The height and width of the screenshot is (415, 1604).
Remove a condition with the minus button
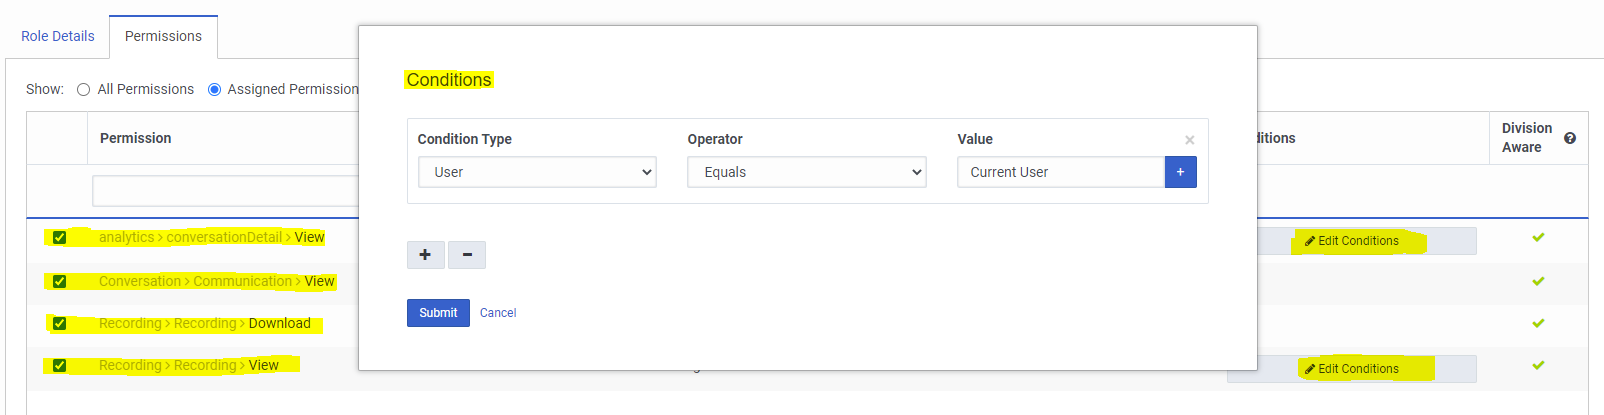(x=467, y=255)
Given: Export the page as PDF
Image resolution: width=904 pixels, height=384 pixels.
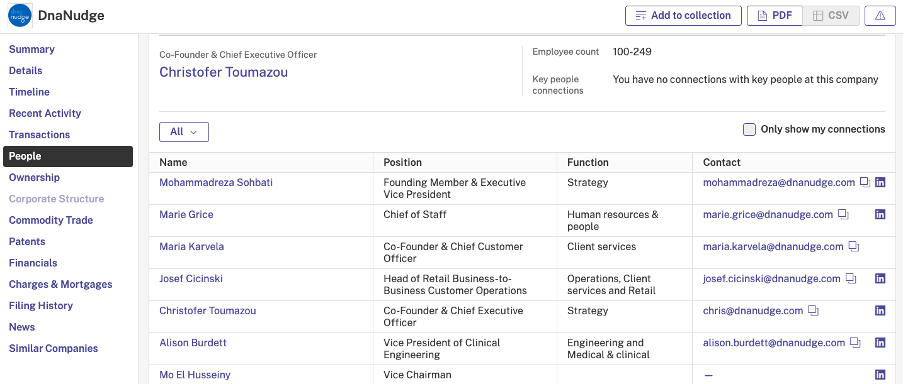Looking at the screenshot, I should pyautogui.click(x=775, y=16).
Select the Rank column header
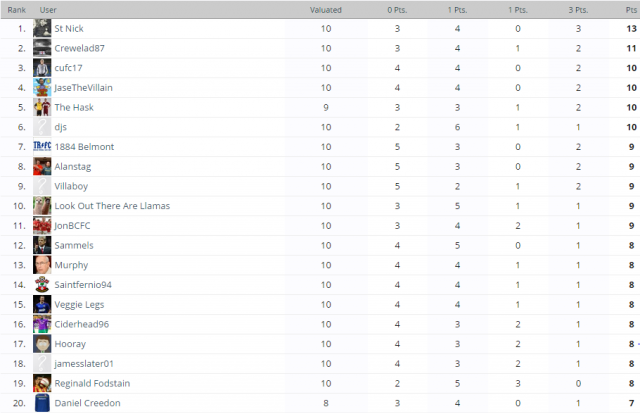 pyautogui.click(x=17, y=10)
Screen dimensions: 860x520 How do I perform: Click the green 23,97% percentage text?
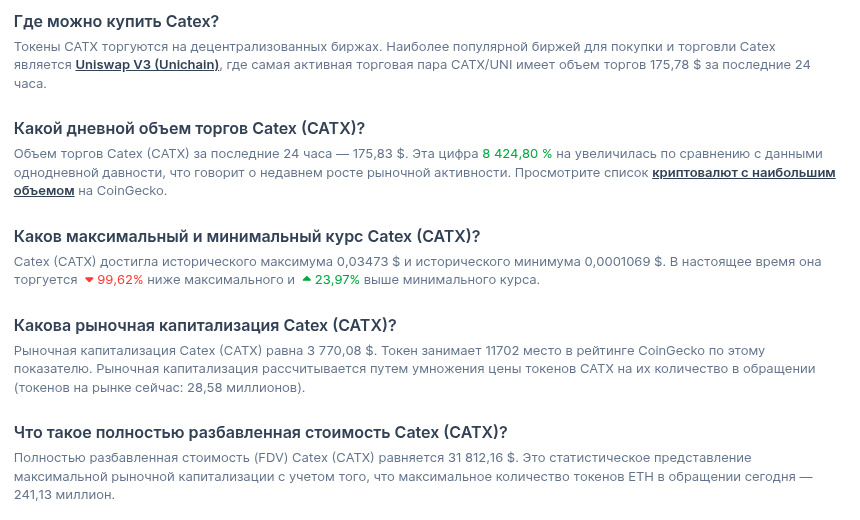(x=339, y=280)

* _Task details_
Leaving aside the images, write out the entries above word for word.

* _Finished task_
The height and width of the screenshot is (415, 1604).
Remove a condition with the minus button
(x=467, y=255)
Given: Export the page as PDF
Image resolution: width=904 pixels, height=384 pixels.
Looking at the screenshot, I should pyautogui.click(x=775, y=16).
Select the Rank column header
 pyautogui.click(x=17, y=10)
Screen dimensions: 860x520 How do I perform: Click the green 23,97% percentage text?
(x=339, y=280)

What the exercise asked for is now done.